§ Problem description
Copy the lines from the one containing "You are a computer-use" up to and including the one containing "pyautogui.click(x=90, y=559)", replacing "Address Book" with "Contacts" and leaving everything else unchanged. Omit the pictures from your copy.

§ Supplied records
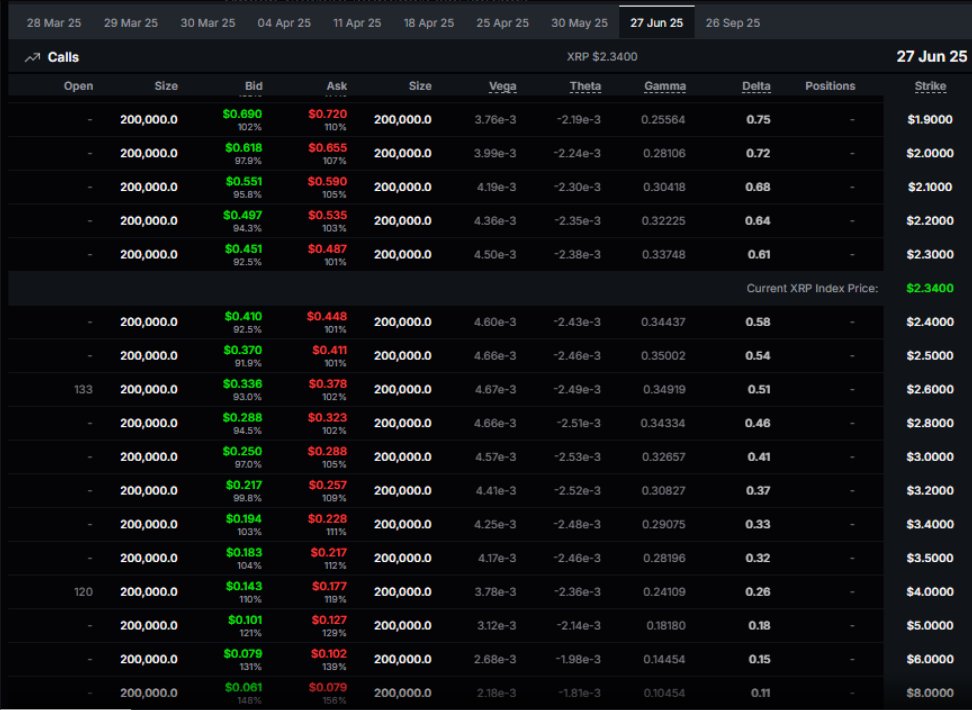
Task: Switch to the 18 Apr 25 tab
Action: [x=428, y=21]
...
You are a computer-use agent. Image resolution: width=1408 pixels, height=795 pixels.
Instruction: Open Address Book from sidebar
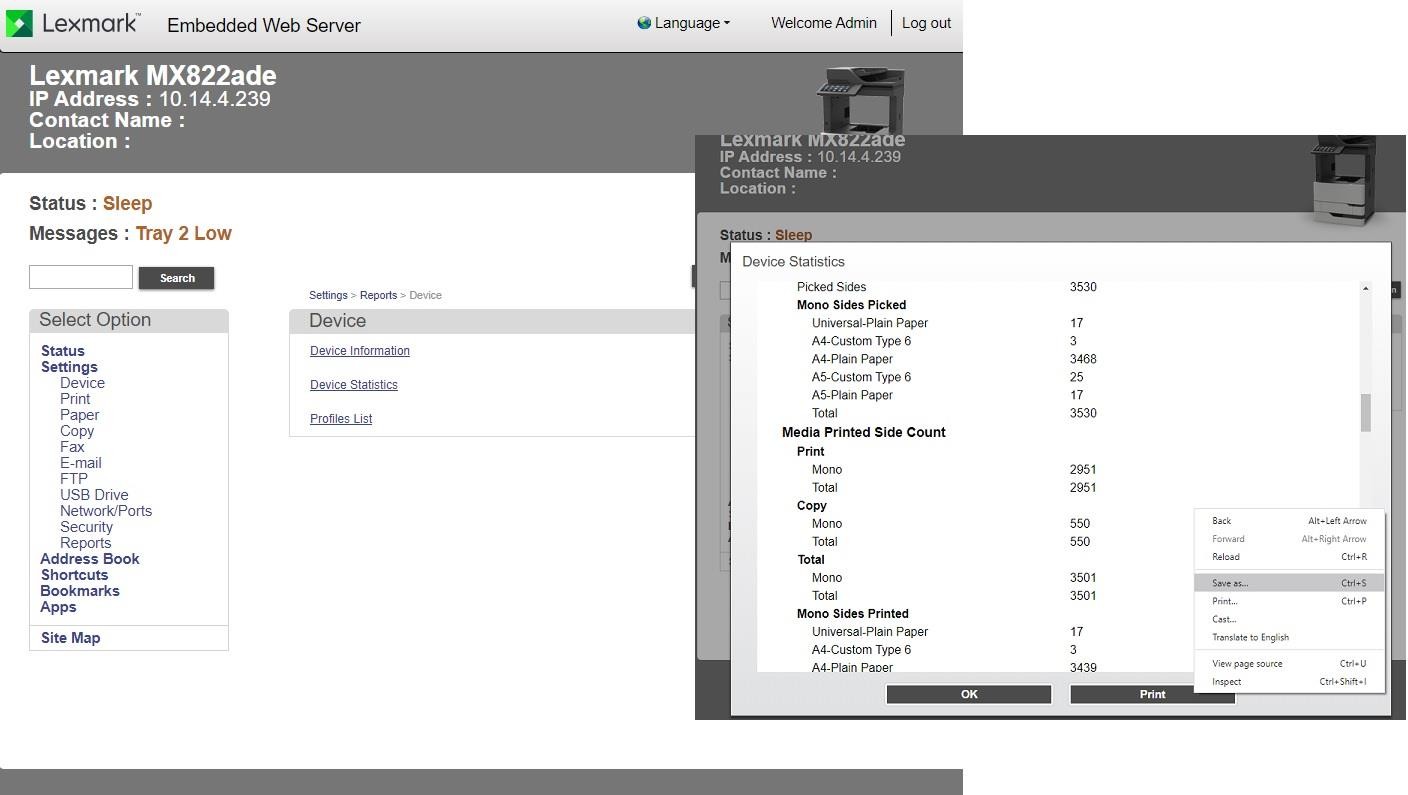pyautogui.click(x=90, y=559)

§ The completed task
You are a computer-use agent. Image resolution: width=1408 pixels, height=795 pixels.
Instruction: Open Contacts from sidebar
pyautogui.click(x=90, y=559)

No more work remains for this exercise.